**What to work on:** Go to the line that contains "372x322 pixels." and extract it along with every line after it, exactly, through the end of the data below.

**Collected data entries:**
------------------------------------

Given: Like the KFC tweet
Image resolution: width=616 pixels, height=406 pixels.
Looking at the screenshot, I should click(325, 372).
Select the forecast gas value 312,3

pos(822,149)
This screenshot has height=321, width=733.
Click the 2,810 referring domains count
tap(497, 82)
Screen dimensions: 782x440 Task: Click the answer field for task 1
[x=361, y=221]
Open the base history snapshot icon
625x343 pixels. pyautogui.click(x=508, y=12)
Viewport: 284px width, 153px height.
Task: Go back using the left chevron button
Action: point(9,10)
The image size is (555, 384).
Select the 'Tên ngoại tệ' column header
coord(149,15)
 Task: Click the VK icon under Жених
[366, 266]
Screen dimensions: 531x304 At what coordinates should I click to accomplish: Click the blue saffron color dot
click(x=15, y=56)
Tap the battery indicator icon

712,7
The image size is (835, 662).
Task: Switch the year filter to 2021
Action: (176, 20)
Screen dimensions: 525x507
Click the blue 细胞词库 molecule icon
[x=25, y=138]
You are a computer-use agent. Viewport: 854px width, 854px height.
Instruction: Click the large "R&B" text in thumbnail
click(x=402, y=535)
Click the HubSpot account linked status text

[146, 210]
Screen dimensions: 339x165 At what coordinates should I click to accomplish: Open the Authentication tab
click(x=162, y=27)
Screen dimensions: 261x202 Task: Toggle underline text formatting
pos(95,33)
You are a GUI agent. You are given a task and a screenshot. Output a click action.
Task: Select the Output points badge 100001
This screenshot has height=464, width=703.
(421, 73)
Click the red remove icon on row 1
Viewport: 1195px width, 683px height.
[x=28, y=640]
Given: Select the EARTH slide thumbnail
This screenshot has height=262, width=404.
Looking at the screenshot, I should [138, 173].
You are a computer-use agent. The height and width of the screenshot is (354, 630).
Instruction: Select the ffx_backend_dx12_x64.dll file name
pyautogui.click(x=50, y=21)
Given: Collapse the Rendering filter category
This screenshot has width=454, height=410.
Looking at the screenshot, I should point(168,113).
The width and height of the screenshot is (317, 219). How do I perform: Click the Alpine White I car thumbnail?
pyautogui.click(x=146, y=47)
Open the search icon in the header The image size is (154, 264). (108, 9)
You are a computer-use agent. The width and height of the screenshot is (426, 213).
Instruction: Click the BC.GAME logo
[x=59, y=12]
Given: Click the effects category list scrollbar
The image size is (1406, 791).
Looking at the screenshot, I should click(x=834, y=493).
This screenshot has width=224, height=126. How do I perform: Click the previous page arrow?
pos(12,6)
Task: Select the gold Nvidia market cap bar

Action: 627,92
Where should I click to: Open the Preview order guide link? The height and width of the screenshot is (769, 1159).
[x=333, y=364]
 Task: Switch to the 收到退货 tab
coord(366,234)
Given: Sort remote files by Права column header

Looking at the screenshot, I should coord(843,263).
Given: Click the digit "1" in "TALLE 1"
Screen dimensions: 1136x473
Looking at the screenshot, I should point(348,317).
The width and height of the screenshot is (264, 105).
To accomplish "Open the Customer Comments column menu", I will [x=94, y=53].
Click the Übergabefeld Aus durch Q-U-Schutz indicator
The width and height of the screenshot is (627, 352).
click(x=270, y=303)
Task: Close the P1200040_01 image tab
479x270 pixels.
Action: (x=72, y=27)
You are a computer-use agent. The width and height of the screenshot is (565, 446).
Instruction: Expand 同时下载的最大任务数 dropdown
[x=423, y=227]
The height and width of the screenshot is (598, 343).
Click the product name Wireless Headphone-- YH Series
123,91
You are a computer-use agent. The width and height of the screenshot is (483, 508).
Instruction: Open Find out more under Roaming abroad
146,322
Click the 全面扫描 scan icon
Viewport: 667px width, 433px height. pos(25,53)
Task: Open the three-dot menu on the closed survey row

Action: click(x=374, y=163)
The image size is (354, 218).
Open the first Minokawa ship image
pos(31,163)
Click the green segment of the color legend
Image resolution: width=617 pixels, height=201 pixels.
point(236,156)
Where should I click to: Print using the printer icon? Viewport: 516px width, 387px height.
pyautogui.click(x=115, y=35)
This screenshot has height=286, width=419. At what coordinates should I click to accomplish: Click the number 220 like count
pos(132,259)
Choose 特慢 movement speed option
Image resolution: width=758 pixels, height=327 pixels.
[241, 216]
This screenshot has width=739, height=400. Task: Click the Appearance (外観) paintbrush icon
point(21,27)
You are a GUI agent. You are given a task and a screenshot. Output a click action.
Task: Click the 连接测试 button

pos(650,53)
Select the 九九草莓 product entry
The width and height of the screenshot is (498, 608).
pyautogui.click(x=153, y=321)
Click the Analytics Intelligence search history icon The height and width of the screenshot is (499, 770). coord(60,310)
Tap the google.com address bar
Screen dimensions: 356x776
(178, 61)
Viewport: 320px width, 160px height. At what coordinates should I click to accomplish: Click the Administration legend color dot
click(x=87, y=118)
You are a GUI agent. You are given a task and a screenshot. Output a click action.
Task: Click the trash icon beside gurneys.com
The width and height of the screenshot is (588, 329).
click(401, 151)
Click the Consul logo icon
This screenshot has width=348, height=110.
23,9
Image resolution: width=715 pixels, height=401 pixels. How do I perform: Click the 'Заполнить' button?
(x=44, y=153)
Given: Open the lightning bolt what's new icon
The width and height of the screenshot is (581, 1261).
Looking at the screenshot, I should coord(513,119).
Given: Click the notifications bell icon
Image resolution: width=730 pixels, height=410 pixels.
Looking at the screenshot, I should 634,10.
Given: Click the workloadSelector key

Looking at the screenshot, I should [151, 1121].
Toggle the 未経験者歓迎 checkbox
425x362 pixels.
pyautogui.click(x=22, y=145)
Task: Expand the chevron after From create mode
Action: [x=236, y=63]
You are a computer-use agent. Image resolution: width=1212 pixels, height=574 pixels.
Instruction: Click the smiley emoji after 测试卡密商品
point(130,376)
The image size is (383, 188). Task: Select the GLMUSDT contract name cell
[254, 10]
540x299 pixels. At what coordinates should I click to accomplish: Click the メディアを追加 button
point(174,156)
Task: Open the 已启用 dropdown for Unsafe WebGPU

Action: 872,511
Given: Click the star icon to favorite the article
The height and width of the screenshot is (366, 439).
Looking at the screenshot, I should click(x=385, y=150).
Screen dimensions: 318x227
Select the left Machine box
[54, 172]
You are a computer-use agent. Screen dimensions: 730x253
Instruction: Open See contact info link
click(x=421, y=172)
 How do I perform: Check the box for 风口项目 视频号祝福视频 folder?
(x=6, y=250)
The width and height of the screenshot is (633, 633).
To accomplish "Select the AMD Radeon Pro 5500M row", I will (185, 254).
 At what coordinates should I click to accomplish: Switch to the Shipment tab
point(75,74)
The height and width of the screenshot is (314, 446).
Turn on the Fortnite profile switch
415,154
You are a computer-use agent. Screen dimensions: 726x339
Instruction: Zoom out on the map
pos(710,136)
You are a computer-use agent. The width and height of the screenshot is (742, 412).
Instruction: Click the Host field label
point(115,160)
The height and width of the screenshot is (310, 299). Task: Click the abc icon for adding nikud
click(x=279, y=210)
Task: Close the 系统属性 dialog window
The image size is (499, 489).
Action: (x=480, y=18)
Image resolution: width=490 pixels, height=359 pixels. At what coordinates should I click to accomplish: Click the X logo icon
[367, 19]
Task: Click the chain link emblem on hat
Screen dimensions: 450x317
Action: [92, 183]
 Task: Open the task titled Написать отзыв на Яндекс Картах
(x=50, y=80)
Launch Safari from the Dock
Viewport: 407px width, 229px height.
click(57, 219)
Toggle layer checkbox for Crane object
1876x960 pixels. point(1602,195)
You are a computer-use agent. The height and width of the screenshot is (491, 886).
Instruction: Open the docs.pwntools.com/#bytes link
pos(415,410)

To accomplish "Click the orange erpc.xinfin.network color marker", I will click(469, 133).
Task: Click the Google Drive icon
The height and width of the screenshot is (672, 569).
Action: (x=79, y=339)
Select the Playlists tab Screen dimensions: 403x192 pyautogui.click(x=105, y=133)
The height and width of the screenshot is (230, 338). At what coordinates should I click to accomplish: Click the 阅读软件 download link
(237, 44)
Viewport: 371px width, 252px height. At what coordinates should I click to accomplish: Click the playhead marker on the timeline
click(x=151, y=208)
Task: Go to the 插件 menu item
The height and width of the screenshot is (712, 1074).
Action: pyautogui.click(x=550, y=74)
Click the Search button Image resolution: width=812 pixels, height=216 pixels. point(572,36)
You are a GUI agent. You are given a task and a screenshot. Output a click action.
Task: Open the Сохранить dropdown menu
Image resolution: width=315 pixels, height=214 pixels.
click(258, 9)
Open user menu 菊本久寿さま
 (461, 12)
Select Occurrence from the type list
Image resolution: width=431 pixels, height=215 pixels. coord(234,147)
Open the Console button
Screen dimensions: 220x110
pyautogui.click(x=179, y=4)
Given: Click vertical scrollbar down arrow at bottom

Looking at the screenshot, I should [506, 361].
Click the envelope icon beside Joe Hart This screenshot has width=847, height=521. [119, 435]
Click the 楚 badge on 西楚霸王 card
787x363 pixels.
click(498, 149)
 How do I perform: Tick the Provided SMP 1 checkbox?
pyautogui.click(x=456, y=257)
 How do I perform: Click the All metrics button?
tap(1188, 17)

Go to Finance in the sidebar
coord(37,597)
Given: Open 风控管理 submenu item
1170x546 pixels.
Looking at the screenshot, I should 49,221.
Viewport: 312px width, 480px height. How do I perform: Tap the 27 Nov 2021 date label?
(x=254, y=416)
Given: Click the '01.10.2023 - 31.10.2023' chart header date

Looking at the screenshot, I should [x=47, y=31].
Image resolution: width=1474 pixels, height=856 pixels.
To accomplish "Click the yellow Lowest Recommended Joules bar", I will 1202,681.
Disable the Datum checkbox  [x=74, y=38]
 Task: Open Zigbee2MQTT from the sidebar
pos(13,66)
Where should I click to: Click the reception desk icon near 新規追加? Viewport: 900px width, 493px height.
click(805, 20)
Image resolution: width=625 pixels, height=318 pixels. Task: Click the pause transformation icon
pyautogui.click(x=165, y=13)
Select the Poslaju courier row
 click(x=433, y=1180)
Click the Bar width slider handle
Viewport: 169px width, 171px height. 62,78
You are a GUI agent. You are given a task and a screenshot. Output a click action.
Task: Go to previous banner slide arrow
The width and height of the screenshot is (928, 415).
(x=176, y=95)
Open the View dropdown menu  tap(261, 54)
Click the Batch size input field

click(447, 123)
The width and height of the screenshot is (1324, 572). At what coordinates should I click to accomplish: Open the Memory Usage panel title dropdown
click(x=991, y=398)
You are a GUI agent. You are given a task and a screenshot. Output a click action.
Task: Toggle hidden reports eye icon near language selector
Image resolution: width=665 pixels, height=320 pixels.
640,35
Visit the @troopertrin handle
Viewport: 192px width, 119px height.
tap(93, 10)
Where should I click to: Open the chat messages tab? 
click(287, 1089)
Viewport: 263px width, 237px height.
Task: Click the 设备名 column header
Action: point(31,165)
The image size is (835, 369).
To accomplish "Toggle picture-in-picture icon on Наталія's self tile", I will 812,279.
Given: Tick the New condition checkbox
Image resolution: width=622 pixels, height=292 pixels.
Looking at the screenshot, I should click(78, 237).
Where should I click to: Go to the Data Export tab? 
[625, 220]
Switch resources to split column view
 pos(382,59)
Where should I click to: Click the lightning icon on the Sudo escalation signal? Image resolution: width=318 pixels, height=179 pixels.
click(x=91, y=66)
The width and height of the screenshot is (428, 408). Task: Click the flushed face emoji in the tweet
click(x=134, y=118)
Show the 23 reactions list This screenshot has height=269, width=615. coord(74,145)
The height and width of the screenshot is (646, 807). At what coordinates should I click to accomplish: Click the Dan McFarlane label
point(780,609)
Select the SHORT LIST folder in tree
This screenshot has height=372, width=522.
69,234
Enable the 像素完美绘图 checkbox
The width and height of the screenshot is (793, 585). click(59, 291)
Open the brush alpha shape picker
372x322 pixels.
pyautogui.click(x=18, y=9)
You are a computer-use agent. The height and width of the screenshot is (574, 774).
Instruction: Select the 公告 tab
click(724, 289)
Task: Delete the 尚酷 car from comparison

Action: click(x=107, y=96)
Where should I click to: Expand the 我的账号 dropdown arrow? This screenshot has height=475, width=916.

------------------------------------

**Solution for this task:**
372x322 pixels.
pyautogui.click(x=18, y=9)
You are a computer-use agent. The height and width of the screenshot is (574, 774).
Instruction: Select the 公告 tab
click(724, 289)
Task: Delete the 尚酷 car from comparison

Action: click(x=107, y=96)
Where should I click to: Expand the 我的账号 dropdown arrow? This screenshot has height=475, width=916.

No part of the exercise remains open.